As part of the major Sexwise project
which has been running since 1996. Carried out in partnership
with the International Planned Parenthood Federation (IPPF) and
with funds from a variety of sources (including WS Grant in Aid
and other funders such as the Department for International Development,
the European Union, the Packard Foundation). Sexwise is
designed to disseminate basic information on sexual and reproductive
health. Most of the series have contained substantial information
on HIV/AIDS. As part of the project, carried out in three main
phases, radio series have been produced and broadcast in 22 different
languages; there is also an accompanying booklet and a website.
Currently this project is in Phase 3, which has targeted 11 languages,
broadcasting to over 60 million listeners in Africa, the Arab
world, Latin America, South East Asia and China. The Sexwise
website is at http://www.bbc.co.uk/worldservice/sci_tech/features/health/sexwise/
Information on HIV/AIDS is at http://www.bbc.co.uk/worldservice/sci_tech/features/health/sexwise/risks_and_costs.shtml
and at http://www.bbc.co.uk/worldservice/sci_tech/features/health/sexualhealth/aids
Within the Learning Zone strand of educational
programmes, the World Service is broadcasting the special
series Understanding AIDS. This looks at how AIDS is being
treated in five cities around the world and aims to develop understanding
and appreciation of the difficulties in combating AIDS. It also
looks at cultural and social barriers/attitudes, legal developments,
health care issues and politics particular to that city/country
and explains medical language associated with the subject. The
series introduces each city and its story while project workers,
medical experts/journalists with experience of the city, city
residents and people living with AIDS provide their own views.

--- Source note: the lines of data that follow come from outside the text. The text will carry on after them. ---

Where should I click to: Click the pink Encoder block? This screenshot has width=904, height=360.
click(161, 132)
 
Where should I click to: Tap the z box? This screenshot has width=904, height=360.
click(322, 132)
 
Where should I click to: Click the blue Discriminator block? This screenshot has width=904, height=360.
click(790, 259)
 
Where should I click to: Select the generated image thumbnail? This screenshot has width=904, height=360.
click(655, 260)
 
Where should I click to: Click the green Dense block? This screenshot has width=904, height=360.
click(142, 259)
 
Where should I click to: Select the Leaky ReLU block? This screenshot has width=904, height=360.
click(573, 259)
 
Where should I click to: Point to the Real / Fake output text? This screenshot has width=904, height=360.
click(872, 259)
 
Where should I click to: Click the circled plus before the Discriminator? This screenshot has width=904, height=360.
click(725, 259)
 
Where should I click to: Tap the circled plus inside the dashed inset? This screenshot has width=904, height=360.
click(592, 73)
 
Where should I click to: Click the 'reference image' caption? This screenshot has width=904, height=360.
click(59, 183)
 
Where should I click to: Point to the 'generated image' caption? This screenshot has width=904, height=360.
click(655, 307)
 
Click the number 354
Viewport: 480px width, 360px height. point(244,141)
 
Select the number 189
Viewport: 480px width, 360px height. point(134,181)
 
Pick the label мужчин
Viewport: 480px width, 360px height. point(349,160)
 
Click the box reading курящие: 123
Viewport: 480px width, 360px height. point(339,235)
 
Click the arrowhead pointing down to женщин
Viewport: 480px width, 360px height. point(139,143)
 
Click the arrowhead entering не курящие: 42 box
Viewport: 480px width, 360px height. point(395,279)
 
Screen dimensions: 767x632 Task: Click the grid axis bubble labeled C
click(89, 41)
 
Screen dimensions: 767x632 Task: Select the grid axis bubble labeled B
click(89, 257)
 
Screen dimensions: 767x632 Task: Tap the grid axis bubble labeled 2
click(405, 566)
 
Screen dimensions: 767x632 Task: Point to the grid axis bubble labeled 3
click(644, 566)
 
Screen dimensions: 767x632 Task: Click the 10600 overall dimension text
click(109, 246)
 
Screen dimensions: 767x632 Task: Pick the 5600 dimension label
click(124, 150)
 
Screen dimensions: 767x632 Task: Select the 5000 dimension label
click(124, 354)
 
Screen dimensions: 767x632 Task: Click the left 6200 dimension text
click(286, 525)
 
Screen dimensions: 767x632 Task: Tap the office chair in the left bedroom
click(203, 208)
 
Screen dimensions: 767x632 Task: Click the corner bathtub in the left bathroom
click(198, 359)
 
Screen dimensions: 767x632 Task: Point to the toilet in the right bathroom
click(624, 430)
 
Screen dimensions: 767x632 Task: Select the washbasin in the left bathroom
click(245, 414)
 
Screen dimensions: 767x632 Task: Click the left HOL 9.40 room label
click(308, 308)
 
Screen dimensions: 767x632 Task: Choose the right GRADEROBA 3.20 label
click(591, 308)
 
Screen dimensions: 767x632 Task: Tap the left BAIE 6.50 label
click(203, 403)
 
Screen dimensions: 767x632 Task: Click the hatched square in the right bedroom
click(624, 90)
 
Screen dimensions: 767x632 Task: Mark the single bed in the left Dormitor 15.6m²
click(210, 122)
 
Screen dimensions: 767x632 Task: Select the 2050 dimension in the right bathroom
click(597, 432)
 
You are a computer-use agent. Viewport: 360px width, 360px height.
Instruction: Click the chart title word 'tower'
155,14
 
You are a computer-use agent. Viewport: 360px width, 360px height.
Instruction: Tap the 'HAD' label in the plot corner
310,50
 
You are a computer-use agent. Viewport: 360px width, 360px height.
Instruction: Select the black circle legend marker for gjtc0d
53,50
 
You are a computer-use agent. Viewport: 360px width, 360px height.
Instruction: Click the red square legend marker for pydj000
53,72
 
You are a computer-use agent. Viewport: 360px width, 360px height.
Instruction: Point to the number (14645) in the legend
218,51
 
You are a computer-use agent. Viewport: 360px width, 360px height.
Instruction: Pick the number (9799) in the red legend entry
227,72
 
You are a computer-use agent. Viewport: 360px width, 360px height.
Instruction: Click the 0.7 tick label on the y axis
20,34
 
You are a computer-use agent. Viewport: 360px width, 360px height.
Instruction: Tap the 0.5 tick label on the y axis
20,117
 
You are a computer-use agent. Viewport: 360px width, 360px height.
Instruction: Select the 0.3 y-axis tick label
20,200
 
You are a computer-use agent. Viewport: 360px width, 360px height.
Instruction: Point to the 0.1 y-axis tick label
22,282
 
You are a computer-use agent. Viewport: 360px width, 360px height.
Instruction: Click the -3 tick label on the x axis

(b) further activities with local partners via
the BBC World Service Trust
Launched in 1999 and funded outside the Grant
in Aid, the BBC World Service Trust offers a range of schemes
for training broadcasters and making programmes in developing
countries. It has developed a unique form of co-production with
local broadcasters in a number of countries. Notably, it ran a
highly successful leprosy project in India and Nepal.
That expertise will now be used to tackle AIDS:
India: at the request of DFID and
the government of India, the Trust has designed an AIDS campaign
which will be one of the largest AIDS campaigns carried out anywhere
in the world. Following approval the project would start early
in the new year, (India has the highest absolute number of HIV
infections in the world).
Cambodia: at the request of UNAIDS,
DFID and the Government of Cambodia, the Trust will be designing
a campaign later this year for a major AIDS initiative. (Cambodia
has the highest prevalence rate of HIV infection in Asia).
Africa: in partnership with UNAIDS
and WHO, we shall be designing a major initiative in five of the
most HIV-prevalent countries.
What other international broadcasters are doing
The World Service's main competitors (Voice
of America, Radio France Internationale and Deutsche Welle) all
report AIDS and AIDS related issues in their current affairs and
science/health programming. The Voice of America sponsored an
AIDS campaign in South Africa after the Durban conference. This
included the training of local journalists.